_TASK TO COMPLETE_
Retype each entry. Leave nothing out.

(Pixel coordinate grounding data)
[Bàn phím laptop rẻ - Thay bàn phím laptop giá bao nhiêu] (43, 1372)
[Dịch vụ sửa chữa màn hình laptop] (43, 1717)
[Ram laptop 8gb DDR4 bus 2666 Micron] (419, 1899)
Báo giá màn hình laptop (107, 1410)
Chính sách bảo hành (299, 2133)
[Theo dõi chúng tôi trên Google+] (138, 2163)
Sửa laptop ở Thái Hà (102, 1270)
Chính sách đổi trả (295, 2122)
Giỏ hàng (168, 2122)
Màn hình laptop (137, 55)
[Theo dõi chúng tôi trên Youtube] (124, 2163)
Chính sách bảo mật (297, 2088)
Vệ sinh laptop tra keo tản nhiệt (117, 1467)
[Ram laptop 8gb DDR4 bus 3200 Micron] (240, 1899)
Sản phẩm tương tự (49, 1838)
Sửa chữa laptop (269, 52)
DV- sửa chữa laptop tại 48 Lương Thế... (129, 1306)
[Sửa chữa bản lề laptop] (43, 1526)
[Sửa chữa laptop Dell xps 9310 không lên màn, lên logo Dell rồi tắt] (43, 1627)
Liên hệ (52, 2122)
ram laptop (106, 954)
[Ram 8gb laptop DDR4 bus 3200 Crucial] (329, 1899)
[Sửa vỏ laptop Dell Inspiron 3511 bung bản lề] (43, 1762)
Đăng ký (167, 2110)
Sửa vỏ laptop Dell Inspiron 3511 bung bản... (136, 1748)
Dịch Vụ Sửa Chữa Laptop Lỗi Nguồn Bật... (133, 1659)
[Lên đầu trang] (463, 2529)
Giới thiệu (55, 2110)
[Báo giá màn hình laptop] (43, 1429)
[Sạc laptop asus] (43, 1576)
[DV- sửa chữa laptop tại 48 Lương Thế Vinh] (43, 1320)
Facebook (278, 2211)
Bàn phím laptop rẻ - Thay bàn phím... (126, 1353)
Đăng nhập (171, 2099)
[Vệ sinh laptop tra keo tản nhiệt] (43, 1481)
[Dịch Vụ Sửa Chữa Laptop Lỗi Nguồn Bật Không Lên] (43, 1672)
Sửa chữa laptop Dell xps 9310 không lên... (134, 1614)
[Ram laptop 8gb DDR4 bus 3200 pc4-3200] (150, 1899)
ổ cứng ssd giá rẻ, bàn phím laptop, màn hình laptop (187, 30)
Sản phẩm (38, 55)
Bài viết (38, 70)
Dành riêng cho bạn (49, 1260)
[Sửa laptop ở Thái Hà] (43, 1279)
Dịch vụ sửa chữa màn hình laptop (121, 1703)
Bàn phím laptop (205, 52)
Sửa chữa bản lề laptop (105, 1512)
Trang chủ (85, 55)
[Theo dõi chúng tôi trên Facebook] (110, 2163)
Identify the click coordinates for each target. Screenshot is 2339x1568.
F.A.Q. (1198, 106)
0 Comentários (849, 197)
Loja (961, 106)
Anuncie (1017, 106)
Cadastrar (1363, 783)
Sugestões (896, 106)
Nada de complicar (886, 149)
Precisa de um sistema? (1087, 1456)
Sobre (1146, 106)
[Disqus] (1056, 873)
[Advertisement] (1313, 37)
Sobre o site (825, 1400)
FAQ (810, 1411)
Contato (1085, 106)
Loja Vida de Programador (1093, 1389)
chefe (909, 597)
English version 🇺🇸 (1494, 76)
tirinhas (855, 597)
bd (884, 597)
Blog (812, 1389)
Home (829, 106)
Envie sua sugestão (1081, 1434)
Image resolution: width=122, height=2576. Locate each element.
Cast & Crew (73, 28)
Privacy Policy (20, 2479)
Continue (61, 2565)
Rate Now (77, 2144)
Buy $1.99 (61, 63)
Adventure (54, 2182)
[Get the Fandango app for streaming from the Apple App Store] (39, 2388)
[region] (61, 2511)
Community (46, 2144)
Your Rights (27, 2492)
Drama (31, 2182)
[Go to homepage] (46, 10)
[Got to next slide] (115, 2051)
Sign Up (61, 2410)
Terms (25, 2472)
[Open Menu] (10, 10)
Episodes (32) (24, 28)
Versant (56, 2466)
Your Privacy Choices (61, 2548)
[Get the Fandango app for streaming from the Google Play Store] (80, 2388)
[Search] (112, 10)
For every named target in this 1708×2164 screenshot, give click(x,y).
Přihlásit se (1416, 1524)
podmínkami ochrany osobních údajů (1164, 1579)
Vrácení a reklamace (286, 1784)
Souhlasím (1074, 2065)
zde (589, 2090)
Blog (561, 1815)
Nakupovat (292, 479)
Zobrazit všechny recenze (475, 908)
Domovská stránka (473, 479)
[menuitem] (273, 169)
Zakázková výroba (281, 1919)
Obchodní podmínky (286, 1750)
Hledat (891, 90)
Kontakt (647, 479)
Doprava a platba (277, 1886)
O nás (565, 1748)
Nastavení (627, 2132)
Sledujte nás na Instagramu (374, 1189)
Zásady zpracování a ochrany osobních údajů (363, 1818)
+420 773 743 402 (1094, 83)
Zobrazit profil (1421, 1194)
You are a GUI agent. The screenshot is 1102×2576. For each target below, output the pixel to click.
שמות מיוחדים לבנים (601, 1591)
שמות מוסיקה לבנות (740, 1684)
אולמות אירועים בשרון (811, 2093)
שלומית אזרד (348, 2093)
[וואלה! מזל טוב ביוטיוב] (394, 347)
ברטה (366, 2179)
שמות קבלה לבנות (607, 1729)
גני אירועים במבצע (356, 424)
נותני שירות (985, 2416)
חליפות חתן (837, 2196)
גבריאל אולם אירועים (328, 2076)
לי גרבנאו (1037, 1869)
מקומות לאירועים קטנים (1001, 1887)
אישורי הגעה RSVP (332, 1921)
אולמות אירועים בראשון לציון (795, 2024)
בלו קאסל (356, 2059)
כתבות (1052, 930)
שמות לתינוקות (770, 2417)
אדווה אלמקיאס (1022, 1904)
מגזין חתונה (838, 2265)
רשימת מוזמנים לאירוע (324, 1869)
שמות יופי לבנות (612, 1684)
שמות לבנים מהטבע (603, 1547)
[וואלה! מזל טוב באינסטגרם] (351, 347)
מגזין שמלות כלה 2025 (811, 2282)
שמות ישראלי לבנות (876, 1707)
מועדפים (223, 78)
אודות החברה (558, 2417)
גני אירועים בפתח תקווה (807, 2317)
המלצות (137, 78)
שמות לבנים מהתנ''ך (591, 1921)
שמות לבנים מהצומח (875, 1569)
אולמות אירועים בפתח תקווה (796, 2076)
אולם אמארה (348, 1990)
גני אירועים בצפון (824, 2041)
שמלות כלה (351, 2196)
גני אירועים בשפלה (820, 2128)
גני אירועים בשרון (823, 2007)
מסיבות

_TASK SOLUTION_
[Bàn phím laptop rẻ - Thay bàn phím laptop giá bao nhiêu] (43, 1372)
[Dịch vụ sửa chữa màn hình laptop] (43, 1717)
[Ram laptop 8gb DDR4 bus 2666 Micron] (419, 1899)
Báo giá màn hình laptop (107, 1410)
Chính sách bảo hành (299, 2133)
[Theo dõi chúng tôi trên Google+] (138, 2163)
Sửa laptop ở Thái Hà (102, 1270)
Chính sách đổi trả (295, 2122)
Giỏ hàng (168, 2122)
Màn hình laptop (137, 55)
[Theo dõi chúng tôi trên Youtube] (124, 2163)
Chính sách bảo mật (297, 2088)
Vệ sinh laptop tra keo tản nhiệt (117, 1467)
[Ram laptop 8gb DDR4 bus 3200 Micron] (240, 1899)
Sản phẩm tương tự (49, 1838)
Sửa chữa laptop (269, 52)
DV- sửa chữa laptop tại 48 Lương Thế... (129, 1306)
[Sửa chữa bản lề laptop] (43, 1526)
[Sửa chữa laptop Dell xps 9310 không lên màn, lên logo Dell rồi tắt] (43, 1627)
Liên hệ (52, 2122)
ram laptop (106, 954)
[Ram 8gb laptop DDR4 bus 3200 Crucial] (329, 1899)
[Sửa vỏ laptop Dell Inspiron 3511 bung bản lề] (43, 1762)
Đăng ký (167, 2110)
Sửa vỏ laptop Dell Inspiron 3511 bung bản... (136, 1748)
Dịch Vụ Sửa Chữa Laptop Lỗi Nguồn Bật... (133, 1659)
[Lên đầu trang] (463, 2529)
Giới thiệu (55, 2110)
[Báo giá màn hình laptop] (43, 1429)
[Sạc laptop asus] (43, 1576)
[DV- sửa chữa laptop tại 48 Lương Thế Vinh] (43, 1320)
Facebook (278, 2211)
Bàn phím laptop rẻ - Thay bàn phím... (126, 1353)
Đăng nhập (171, 2099)
[Vệ sinh laptop tra keo tản nhiệt] (43, 1481)
[Dịch Vụ Sửa Chữa Laptop Lỗi Nguồn Bật Không Lên] (43, 1672)
Sửa chữa laptop Dell xps 9310 không lên... (134, 1614)
[Ram laptop 8gb DDR4 bus 3200 pc4-3200] (150, 1899)
ổ cứng ssd giá rẻ, bàn phím laptop, màn hình laptop (187, 30)
Sản phẩm (38, 55)
Bài viết (38, 70)
Dành riêng cho bạn (49, 1260)
[Sửa laptop ở Thái Hà] (43, 1279)
Dịch vụ sửa chữa màn hình laptop (121, 1703)
Bàn phím laptop (205, 52)
Sửa chữa bản lề laptop (105, 1512)
Trang chủ (85, 55)
[Theo dõi chúng tôi trên Facebook] (110, 2163)
Identify the click coordinates for each target. Screenshot is 2339x1568.
F.A.Q. (1198, 106)
0 Comentários (849, 197)
Loja (961, 106)
Anuncie (1017, 106)
Cadastrar (1363, 783)
Sugestões (896, 106)
Nada de complicar (886, 149)
Precisa de um sistema? (1087, 1456)
Sobre (1146, 106)
[Disqus] (1056, 873)
[Advertisement] (1313, 37)
Sobre o site (825, 1400)
FAQ (810, 1411)
Contato (1085, 106)
Loja Vida de Programador (1093, 1389)
chefe (909, 597)
English version 🇺🇸 (1494, 76)
tirinhas (855, 597)
bd (884, 597)
Blog (812, 1389)
Home (829, 106)
Envie sua sugestão (1081, 1434)
Image resolution: width=122, height=2576. Locate each element.
Cast & Crew (73, 28)
Privacy Policy (20, 2479)
Continue (61, 2565)
Rate Now (77, 2144)
Buy $1.99 (61, 63)
Adventure (54, 2182)
[Get the Fandango app for streaming from the Apple App Store] (39, 2388)
[region] (61, 2511)
Community (46, 2144)
Your Rights (27, 2492)
Drama (31, 2182)
[Go to homepage] (46, 10)
[Got to next slide] (115, 2051)
Sign Up (61, 2410)
Terms (25, 2472)
[Open Menu] (10, 10)
Episodes (32) (24, 28)
Versant (56, 2466)
Your Privacy Choices (61, 2548)
[Get the Fandango app for streaming from the Google Play Store] (80, 2388)
[Search] (112, 10)
For every named target in this 1708×2164 screenshot, give click(x,y).
Přihlásit se (1416, 1524)
podmínkami ochrany osobních údajů (1164, 1579)
Vrácení a reklamace (286, 1784)
Souhlasím (1074, 2065)
zde (589, 2090)
Blog (561, 1815)
Nakupovat (292, 479)
Zobrazit všechny recenze (475, 908)
Domovská stránka (473, 479)
[menuitem] (273, 169)
Zakázková výroba (281, 1919)
Obchodní podmínky (286, 1750)
Hledat (891, 90)
Kontakt (647, 479)
Doprava a platba (277, 1886)
O nás (565, 1748)
Nastavení (627, 2132)
Sledujte nás na Instagramu (374, 1189)
Zásady zpracování a ochrany osobních údajů (363, 1818)
+420 773 743 402 (1094, 83)
Zobrazit profil (1421, 1194)
You are a GUI agent. The screenshot is 1102×2576. For each target below, output the pixel to click.
שמות מיוחדים לבנים (601, 1591)
שמות מוסיקה לבנות (740, 1684)
אולמות אירועים בשרון (811, 2093)
שלומית אזרד (348, 2093)
[וואלה! מזל טוב ביוטיוב] (394, 347)
ברטה (366, 2179)
שמות קבלה לבנות (607, 1729)
גני אירועים במבצע (356, 424)
נותני שירות (985, 2416)
חליפות חתן (837, 2196)
גבריאל אולם אירועים (328, 2076)
לי גרבנאו (1037, 1869)
מקומות לאירועים קטנים (1001, 1887)
אישורי הגעה RSVP (332, 1921)
אולמות אירועים בראשון לציון (795, 2024)
בלו קאסל (356, 2059)
כתבות (1052, 930)
שמות לתינוקות (770, 2417)
אדווה אלמקיאס (1022, 1904)
מגזין חתונה (838, 2265)
רשימת מוזמנים לאירוע (324, 1869)
שמות יופי לבנות (612, 1684)
שמות לבנים מהטבע (603, 1547)
[וואלה! מזל טוב באינסטגרם] (351, 347)
מגזין שמלות כלה 2025 (811, 2282)
שמות ישראלי לבנות (876, 1707)
מועדפים (223, 78)
אודות החברה (558, 2417)
גני אירועים בפתח תקווה (807, 2317)
המלצות (137, 78)
שמות לבנים מהתנ''ך (591, 1921)
שמות לבנים מהצומח (875, 1569)
אולמות אירועים בפתח תקווה (796, 2076)
אולם אמארה (348, 1990)
גני אירועים בצפון (824, 2041)
שמלות כלה (351, 2196)
גני אירועים בשפלה (820, 2128)
גני אירועים בשרון (823, 2007)
מסיבות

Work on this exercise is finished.